Electroconvulsive therapy shown to significantly reduce suicide risk in bipolar patients

One of the largest ever studies of patients with untreatable bipolar disorder has shown that ECT (Electroconvulsive therapy) was able to reduce suicide risk by 84% in high-risk patients, as well as giving effective treatment to around 72% of sufferers.

Bipolar disorder, where patients exhibit emotional instability and may experience very severe mood swings, is among the most common mental health disorders. It affects around 1% of Europeans, meaning that approximately five million Europeans suffer.

Bipolar disorder can cause mixed states of mania and depression; this mix can lead to an increased risk of suicide, since sufferers may simultaneously experience both the symptoms of depression (such as the sense of guilt and worthlessness) and symptoms of mania (such as increased activity and tendency to act without thinking twice). Most patients can control the condition via prescription drugs, but almost a third of patients are resistant to treatment.

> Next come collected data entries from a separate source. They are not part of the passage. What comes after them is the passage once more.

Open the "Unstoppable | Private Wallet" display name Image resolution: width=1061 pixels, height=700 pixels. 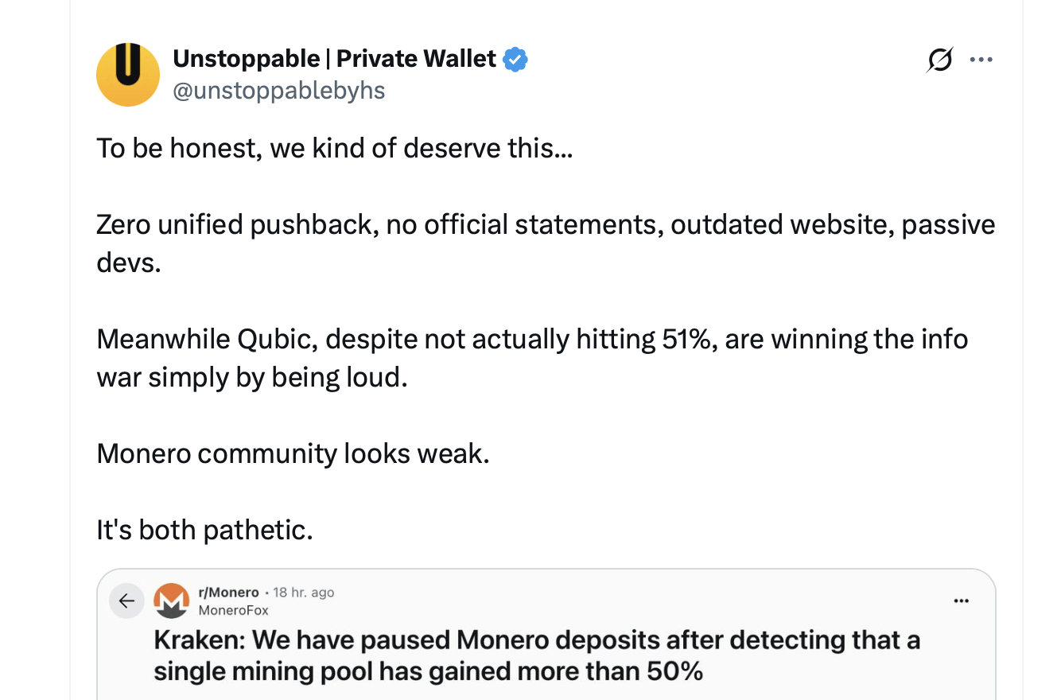[x=334, y=59]
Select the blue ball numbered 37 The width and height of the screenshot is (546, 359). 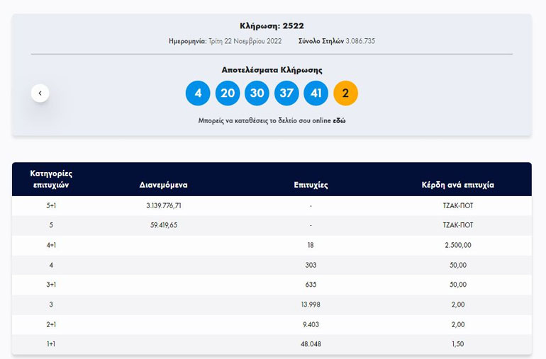point(286,93)
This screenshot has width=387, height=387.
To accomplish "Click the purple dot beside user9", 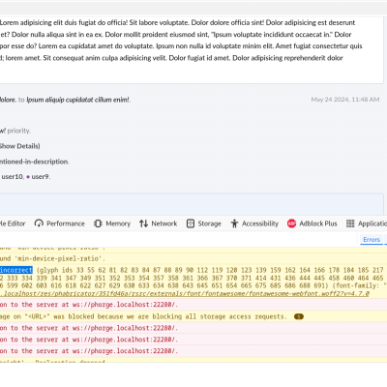I will point(28,177).
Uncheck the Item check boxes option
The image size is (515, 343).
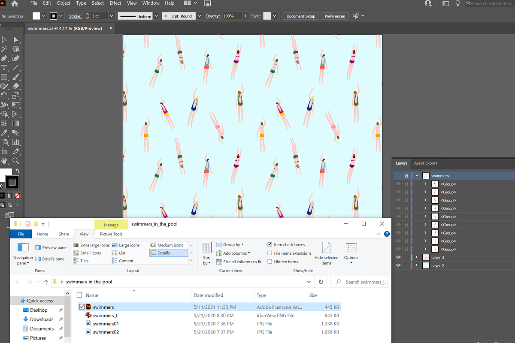(270, 245)
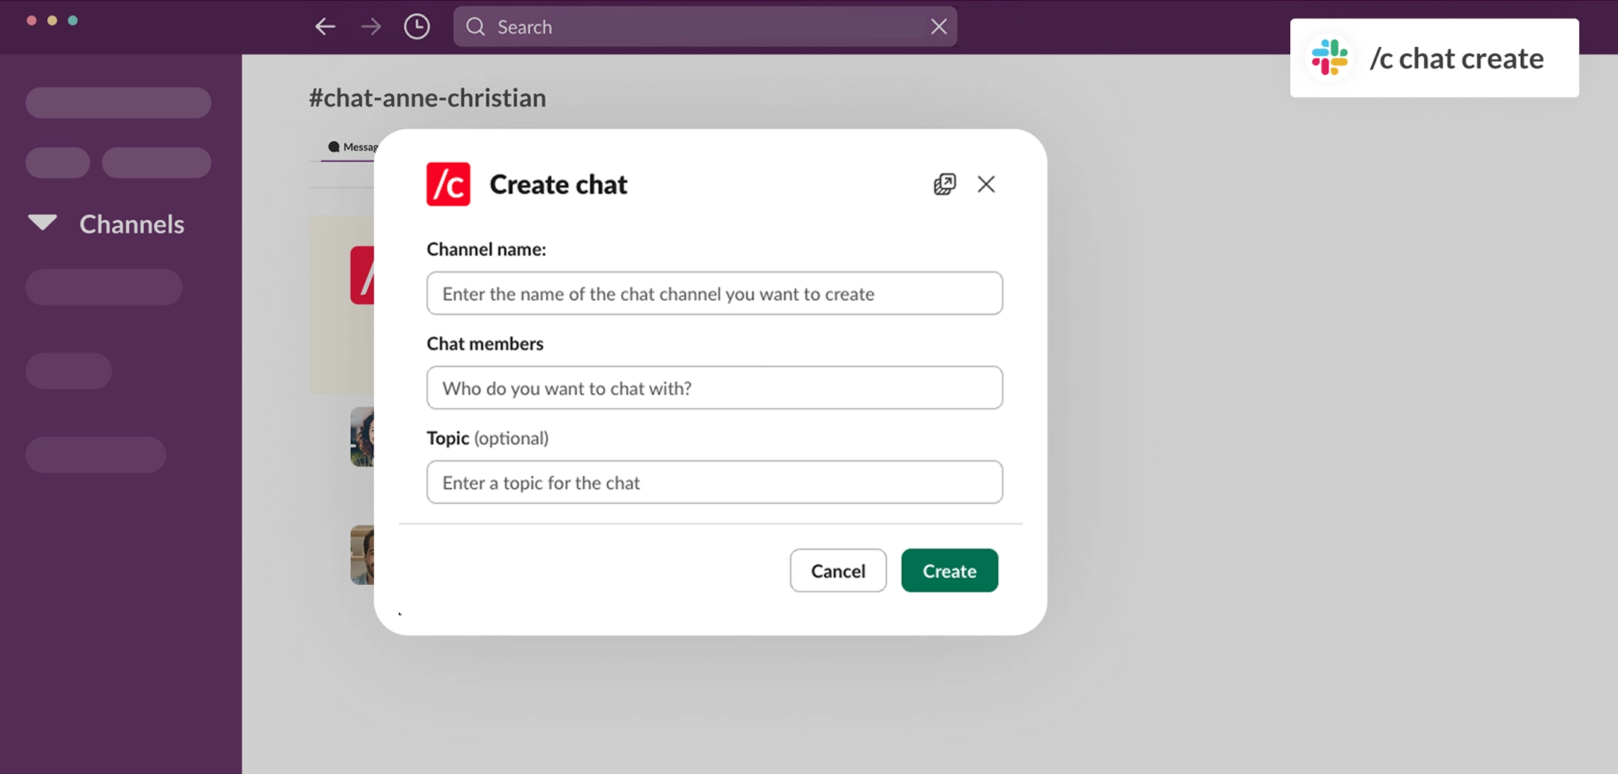Click the optional Topic text field
1618x774 pixels.
point(714,482)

Now the largest-ever study to follow bipolar patients and treatment from a single centre has confirmed that ECT can reduce suicide risk, and allow a majority of patients affected by the treatment-resistant bipolar disease to return to a more normal life. This work is presented at the ECNP conference, after part-publication in the peer-reviewed journal The World Journal of Biological Psychiatry. 

Between January 2006 and July 2019, 670 patients were referred to the University of Pisa psychiatry clinic for ECT treatment for bipolar disorder. Dr Giulio Emilio Brancati of the Department of Clinical and Experimental Medicine at the University of Pisa said: ‘ECT was invented in Italy, but despite this, there are very few clinics in Italy which offer the treatment nowadays. A lot of patients who have failed with other treatments are referred to the Pisa clinic, which is why we were able to gather so much data from a single clinic.’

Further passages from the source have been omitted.